The station is a classic example of Amtrak’s inability to foresee growth and rely instead on an anticipated stagnation of passenger rail instead of a success formula.
• Memphis, Tennessee Central Station
Memphis Central Station, beautifully built by the Illinois Central Railroad and opened in 1914 originally had 10 tracks; five stub-end tracks and five through-tracks. Today, the station has one through track and one house track.
When IC built the station they added six floors of division offices on top of the station.
The Rock Island fielded five named trains a day through the station, the L&N had one, the Southern had one, the Frisco had three named trains, the Yazoo and Mississippi Valley Railroad had two trains and the IC had six named trains, including the Panama Limited and the City of New Orleans. It was a busy place.
By the 1980s the building had severely deteriorated and was near unfit for human habitation by the time the City of Memphis took over the building and a delightful refurbishment took place, finishing in 1999.
The division offices became apartments, the waiting room spaces became venues for weddings and other events, and all of the stub-end tracks disappeared into a parking lot. A police station was added to the building next to the new addition which served as the Amtrak ticket office and waiting area.
Today, after a further $55 million renovation, the apartments have been turned into Central Station Hotel, Curio by Hilton which includes a refurbished ballroom, two restaurants and a bar in addition to another relocation of the Amtrak ticket office to the former police station next to the parking lot.

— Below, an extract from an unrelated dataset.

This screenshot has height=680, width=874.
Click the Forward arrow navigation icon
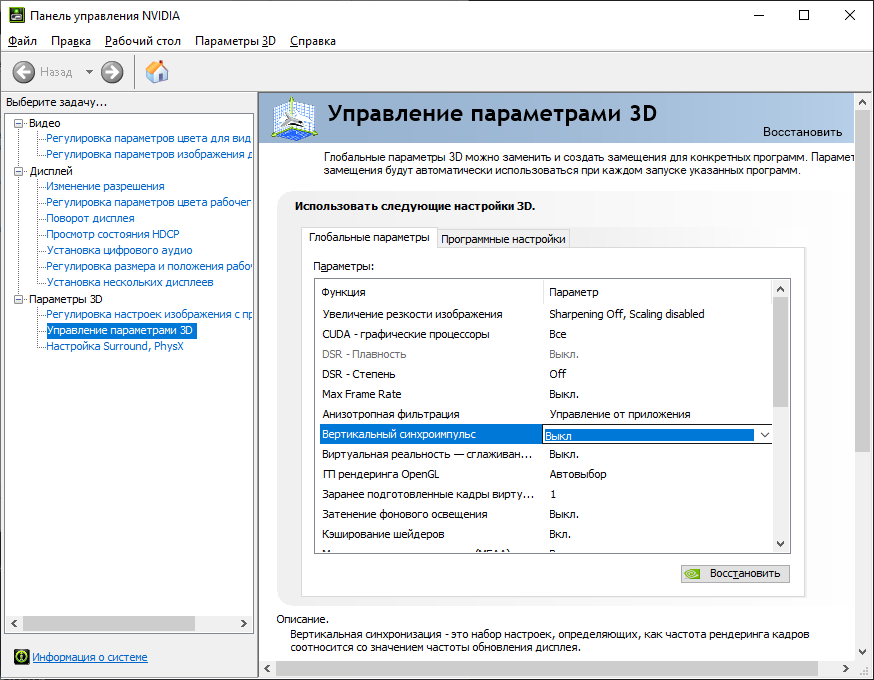tap(112, 72)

Effectively, it would be difficult at this point to replace any trackage and platforms to the station due to the added hotel facilities. It has become a one-track station with an additional house track for special use.
The only train calling at Memphis is Amtrak’s City of New Orleans, northbound in the evening and southbound early morning.
Before anyone becomes excited about booking a room in the hotel for train-sightseeing, the track in and out of the station is only used for the City of New Orleans and the rare freight train if the main freight line to the east has been blocked or there is an overflow of freight traffic.
Central Station is in a booming part of downtown Memphis that has a good combination of new housing, restaurants, entertainment venues, art galleries and more.
The renovation of Central Station at the end of the 1990s was a major catalyst for the neighborhood surrounding the station to kick into a renovation overdrive.
The refurbished station inaugural took place on a warm Saturday in 1999 which had an estimated attendance of 10,000 visitors. A City of New Orleans trainset was open to the public for walk-through inspection including locomotive cab visits, various carnival vendors dotted the huge parking lot, and the previous evening an invitation-only formal event took place with a jazz and swing band providing the entertainment. For the Friday night event the trainset was backed up beyond the station and for the local media cameras a special City of New Orleans/Central Station Reopening banner was stretched across the tracks with the locomotive breaking it in the middle coming into the station, bell ringing and whistle blowing.
Memphis provides decent ridership to the City. In FY 2018 there were 71,311 passengers entraining and detraining in Memphis and FY 2019, 61,193 passengers passed through the station. Memphis could clearly support a second and third train. The question is, would the now-small station be able to support one or two new trains or has the lack of proper planning for the future doomed Memphis as an expansion candidate?
Coming soon: San Antonio, Texas, Denver Union Station, St. Paul Union Depot and more.
Full disclosure: This writer, as a contractor to Amtrak helped plan and organize the Charlottesville and Memphis station reopenings and was responsible for overseeing the opening day activities.